Spatial Upscalers (LTX-2.3)

LTX-2.3 ships with multiple spatial upscaler variants. Use --spatial-upscaler to select one:

Variant	Scale	Output (from 256x256)	Architecture
`ltx-2.3-spatial-upscaler-x2-1.0.safetensors` (default)	2.0x	512x512	Conv2d + PixelShuffle(2)
`ltx-2.3-spatial-upscaler-x2-1.1.safetensors`	2.0x	512x512	Same arch, newer weights
`ltx-2.3-spatial-upscaler-x1.5-1.0.safetensors`	1.5x	384x384	Conv2d + PixelShuffle(3) + BlurDownsample

# Default (x2-1.0, auto-detected)
uv run mlx_video.generate --prompt "A sunset" --model-repo ./LTX-2.3-distilled

# x2-1.1 (newer weights)
uv run mlx_video.generate --prompt "A sunset" --model-repo ./LTX-2.3-distilled \
    --spatial-upscaler ltx-2.3-spatial-upscaler-x2-1.1.safetensors

# x1.5 (smaller output, faster)
uv run mlx_video.generate --prompt "A sunset" --model-repo ./LTX-2.3-distilled \
    --spatial-upscaler ltx-2.3-spatial-upscaler-x1.5-1.0.safetensors

Note: Stage 1 always runs at half the target resolution. With x1.5, the final output is 75% of --width/--height (e.g., 512 target -> 256 stage 1 -> 384 output). With x2, the output matches the target exactly.

Dev / Dev-Two-Stage

Option	Default	Description
`--steps`	30	Number of denoising steps
`--cfg-scale`	3.0	CFG guidance scale
`--cfg-rescale`	0.7	CFG rescale factor (reduces over-saturation)
`--negative-prompt`	(default)	Negative prompt for CFG
`--apg`	false	Use Adaptive Projected Guidance (more stable for I2V)
`--stg-scale`	0.0	STG scale (PyTorch default: 1.0, requires `--audio`)
`--stg-blocks`	None	Transformer blocks for STG ([29] for LTX-2, [28] for LTX-2.3)
`--modality-scale`	1.0	Cross-modal guidance scale (PyTorch default: 3.0, requires `--audio`)

Dev-Two-Stage LoRA

Option	Default	Description
`--lora-path`	auto-detect	Path to LoRA file, directory, or HuggingFace repo
`--lora-strength`	1.0	LoRA merge strength

Dev-Two-Stage HQ

Option	Default	Description
`--lora-strength-stage-1`	0.25	LoRA strength for stage 1
`--lora-strength-stage-2`	0.5	LoRA strength for stage 2

HQ defaults: 15 steps (vs 30), cfg-rescale 0.45 (vs 0.7), STG disabled.

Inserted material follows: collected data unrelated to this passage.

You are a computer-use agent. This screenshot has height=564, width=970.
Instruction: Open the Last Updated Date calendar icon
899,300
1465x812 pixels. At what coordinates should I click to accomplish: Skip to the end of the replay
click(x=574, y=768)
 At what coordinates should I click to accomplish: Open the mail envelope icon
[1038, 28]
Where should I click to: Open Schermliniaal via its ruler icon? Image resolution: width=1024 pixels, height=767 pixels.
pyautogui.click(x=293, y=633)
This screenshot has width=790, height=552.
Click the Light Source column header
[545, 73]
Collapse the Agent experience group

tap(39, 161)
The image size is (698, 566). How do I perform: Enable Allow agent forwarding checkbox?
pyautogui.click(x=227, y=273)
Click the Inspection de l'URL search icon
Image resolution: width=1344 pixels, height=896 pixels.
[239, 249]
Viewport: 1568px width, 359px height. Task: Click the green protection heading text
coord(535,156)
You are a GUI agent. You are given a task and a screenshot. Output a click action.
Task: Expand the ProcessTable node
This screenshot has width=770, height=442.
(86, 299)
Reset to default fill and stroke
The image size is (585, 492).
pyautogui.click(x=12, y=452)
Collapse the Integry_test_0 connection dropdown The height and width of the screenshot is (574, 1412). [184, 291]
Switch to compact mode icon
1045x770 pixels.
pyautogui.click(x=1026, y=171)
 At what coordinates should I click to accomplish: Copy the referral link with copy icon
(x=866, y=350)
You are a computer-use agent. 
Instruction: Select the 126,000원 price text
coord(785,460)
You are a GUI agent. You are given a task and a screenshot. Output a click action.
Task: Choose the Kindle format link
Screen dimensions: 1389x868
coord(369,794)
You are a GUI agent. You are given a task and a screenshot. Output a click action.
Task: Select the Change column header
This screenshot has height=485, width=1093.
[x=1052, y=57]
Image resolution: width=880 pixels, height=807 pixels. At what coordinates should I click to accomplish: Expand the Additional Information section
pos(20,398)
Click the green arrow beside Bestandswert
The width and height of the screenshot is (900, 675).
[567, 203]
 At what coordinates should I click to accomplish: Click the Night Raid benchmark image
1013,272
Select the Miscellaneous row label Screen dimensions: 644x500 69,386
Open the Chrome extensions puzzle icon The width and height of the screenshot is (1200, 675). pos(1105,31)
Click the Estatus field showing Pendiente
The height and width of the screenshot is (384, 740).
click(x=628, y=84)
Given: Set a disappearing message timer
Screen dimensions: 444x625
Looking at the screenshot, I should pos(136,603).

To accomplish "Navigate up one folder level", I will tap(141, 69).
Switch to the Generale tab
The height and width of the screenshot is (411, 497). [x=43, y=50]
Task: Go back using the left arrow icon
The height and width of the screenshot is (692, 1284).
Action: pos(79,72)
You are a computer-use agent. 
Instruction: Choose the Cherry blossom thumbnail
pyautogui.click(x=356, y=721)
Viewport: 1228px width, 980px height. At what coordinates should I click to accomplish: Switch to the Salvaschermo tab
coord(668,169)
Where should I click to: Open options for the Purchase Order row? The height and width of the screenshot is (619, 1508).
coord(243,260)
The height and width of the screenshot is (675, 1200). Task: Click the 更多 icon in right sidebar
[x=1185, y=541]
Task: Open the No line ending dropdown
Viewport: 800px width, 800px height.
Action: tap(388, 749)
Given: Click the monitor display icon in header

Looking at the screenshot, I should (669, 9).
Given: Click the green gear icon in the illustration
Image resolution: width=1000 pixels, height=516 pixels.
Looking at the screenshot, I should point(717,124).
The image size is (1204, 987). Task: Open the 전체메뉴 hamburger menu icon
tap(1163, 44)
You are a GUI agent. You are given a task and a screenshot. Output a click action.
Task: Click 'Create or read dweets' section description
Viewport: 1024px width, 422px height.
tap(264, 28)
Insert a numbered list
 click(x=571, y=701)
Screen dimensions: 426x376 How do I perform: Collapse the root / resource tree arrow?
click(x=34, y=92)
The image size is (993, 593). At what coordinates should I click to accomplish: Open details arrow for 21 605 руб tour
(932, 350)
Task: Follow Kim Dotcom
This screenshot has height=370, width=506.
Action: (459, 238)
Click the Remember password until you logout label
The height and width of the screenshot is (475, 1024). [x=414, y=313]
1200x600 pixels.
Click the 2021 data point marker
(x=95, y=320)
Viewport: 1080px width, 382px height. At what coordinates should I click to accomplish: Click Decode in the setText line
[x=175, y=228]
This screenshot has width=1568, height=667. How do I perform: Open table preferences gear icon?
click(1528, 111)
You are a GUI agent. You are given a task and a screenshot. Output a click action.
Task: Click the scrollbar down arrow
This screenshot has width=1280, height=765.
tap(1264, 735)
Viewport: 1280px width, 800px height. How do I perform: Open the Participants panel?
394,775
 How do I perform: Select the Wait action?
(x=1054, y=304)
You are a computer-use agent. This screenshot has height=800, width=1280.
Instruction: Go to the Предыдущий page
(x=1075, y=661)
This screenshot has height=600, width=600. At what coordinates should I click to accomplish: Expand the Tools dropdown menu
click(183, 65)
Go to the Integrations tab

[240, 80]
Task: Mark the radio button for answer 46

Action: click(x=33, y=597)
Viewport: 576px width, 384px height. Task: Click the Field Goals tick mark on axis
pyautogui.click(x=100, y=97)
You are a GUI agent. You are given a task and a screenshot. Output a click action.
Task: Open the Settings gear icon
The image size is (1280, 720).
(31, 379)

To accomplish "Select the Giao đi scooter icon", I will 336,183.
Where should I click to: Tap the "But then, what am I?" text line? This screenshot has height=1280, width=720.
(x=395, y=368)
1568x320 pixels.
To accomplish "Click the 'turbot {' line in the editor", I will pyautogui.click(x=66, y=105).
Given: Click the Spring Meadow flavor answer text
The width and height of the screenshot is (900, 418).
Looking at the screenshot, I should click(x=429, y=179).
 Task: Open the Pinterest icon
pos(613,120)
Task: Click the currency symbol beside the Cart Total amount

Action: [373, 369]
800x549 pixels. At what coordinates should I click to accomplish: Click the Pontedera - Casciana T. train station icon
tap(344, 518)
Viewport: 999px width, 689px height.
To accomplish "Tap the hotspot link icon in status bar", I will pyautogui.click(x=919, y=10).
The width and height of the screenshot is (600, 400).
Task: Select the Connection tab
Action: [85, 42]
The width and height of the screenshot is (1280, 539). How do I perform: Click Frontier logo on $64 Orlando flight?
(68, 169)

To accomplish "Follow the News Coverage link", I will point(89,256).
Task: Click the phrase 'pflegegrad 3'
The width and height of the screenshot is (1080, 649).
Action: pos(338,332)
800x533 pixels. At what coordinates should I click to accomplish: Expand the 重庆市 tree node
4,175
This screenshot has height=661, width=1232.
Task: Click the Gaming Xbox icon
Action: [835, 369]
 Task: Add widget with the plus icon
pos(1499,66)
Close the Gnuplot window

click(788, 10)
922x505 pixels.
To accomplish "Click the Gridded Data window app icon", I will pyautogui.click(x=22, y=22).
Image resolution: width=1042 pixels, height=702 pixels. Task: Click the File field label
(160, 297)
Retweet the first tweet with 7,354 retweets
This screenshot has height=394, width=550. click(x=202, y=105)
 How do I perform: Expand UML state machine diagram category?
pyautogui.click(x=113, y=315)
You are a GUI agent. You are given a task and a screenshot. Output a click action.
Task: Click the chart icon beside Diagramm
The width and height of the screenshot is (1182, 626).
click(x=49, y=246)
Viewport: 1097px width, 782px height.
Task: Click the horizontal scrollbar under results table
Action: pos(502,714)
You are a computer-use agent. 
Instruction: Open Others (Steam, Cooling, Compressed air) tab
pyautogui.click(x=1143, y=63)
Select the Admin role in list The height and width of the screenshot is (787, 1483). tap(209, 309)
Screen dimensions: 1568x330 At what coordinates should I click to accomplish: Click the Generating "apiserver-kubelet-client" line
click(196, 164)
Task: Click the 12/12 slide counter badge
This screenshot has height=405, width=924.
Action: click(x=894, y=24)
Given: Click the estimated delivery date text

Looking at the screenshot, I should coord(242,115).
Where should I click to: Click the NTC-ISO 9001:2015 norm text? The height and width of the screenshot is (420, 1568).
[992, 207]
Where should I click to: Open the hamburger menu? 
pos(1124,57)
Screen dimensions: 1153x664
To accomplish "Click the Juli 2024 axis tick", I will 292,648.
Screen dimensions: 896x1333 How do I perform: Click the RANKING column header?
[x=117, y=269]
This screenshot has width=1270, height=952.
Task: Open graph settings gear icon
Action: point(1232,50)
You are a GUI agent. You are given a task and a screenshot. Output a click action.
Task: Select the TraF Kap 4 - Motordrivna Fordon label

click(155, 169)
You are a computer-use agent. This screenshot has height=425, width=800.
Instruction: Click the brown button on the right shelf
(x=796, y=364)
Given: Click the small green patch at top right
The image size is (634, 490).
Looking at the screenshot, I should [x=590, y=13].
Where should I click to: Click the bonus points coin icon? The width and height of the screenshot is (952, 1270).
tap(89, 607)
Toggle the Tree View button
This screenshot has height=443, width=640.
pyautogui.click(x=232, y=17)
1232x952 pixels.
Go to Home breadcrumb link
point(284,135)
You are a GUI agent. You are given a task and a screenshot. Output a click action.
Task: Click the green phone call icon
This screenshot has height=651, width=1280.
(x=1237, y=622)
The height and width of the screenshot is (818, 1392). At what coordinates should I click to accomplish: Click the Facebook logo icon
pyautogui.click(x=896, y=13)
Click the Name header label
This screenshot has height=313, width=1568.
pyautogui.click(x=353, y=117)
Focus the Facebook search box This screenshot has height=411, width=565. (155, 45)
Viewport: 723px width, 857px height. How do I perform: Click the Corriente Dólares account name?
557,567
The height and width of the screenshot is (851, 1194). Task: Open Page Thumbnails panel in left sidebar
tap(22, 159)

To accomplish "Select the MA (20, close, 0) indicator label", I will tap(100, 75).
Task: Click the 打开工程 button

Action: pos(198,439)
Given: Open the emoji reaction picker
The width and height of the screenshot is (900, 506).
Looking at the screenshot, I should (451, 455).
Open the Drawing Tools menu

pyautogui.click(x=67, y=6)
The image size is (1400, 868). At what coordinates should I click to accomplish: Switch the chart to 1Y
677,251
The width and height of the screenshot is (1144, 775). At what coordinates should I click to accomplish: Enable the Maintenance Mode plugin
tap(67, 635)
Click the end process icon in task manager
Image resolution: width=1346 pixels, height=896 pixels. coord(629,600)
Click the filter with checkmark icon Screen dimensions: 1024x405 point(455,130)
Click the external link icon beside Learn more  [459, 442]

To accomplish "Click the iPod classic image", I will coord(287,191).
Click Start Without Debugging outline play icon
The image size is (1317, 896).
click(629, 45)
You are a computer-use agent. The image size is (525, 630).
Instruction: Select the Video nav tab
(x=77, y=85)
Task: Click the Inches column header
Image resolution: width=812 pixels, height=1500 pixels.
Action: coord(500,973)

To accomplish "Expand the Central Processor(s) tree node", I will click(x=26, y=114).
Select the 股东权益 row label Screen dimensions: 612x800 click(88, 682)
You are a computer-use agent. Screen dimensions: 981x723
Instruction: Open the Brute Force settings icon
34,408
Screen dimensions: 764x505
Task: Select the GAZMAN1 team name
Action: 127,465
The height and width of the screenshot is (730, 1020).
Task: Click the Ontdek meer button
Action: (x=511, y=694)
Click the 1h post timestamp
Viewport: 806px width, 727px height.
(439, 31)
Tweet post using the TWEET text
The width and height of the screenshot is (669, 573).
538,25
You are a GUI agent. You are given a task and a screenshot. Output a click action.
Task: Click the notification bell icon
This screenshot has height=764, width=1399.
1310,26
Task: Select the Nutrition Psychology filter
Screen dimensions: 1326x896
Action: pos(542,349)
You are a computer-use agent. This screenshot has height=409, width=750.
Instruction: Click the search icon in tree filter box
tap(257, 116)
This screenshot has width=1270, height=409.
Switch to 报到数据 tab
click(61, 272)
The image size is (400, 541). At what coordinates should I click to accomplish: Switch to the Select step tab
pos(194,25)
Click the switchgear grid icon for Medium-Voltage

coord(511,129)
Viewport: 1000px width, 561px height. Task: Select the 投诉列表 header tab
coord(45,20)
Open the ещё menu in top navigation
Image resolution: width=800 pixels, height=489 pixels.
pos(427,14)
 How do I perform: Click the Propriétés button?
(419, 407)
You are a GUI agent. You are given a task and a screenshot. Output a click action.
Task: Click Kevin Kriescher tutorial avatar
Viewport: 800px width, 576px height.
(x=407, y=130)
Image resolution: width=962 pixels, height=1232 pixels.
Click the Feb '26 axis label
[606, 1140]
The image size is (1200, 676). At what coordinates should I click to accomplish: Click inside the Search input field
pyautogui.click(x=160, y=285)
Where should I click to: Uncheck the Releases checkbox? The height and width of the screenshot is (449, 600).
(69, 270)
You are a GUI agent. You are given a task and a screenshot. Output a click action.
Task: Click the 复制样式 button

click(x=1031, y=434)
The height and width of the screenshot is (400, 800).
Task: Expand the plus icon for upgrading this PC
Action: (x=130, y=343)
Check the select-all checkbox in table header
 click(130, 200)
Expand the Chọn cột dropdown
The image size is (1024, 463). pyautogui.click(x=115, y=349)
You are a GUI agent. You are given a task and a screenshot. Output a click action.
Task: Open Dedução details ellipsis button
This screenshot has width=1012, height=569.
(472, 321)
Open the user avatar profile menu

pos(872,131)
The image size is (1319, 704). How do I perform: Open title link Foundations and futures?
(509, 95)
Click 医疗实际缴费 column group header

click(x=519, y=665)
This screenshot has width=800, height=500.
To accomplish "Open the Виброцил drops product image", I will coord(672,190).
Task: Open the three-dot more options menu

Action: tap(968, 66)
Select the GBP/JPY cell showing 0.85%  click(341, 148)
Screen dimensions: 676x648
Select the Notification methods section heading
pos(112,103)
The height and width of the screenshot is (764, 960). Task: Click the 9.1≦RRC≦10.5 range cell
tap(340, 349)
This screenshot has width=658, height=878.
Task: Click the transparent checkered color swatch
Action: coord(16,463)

Uses the res_2s second-order sampler (2 model evals per step) for better quality at the same compute budget.

How It Works

Distilled Pipeline (default)

Stage 1: Generate at half resolution with 8 denoising steps (fixed sigmas)
Upsample: Spatial upsampling via LatentUpsampler (x2 or x1.5, selectable via --spatial-upscaler)
Stage 2: Refine at upsampled resolution with 3 denoising steps
Decode: VAE decoder converts latents to RGB video

Dev Pipeline

Generate: Full resolution with configurable steps and constant CFG
Decode: VAE decoder converts latents to RGB video

Dev Two-Stage Pipeline

Stage 1: Dev denoising at half resolution with CFG
Upsample: Spatial upsampling via LatentUpsampler (x2 or x1.5)
Stage 2: Distilled refinement at upsampled resolution with LoRA weights (3 steps, no CFG)
Decode: VAE decoder converts latents to RGB video

Dev Two-Stage HQ Pipeline

Stage 1: res_2s denoising at half resolution with CFG + LoRA@0.25 (15 steps, 2 evals/step)
Upsample: Spatial upsampling via LatentUpsampler (x2 or x1.5)
Stage 2: res_2s refinement at upsampled resolution with LoRA@0.5 (3 steps, no CFG)
Decode: VAE decoder converts latents to RGB video

The res_2s sampler uses an exponential Rosenbrock-type Runge-Kutta integrator with SDE noise injection, producing higher quality results than Euler at the same compute budget (~30 total model evaluations).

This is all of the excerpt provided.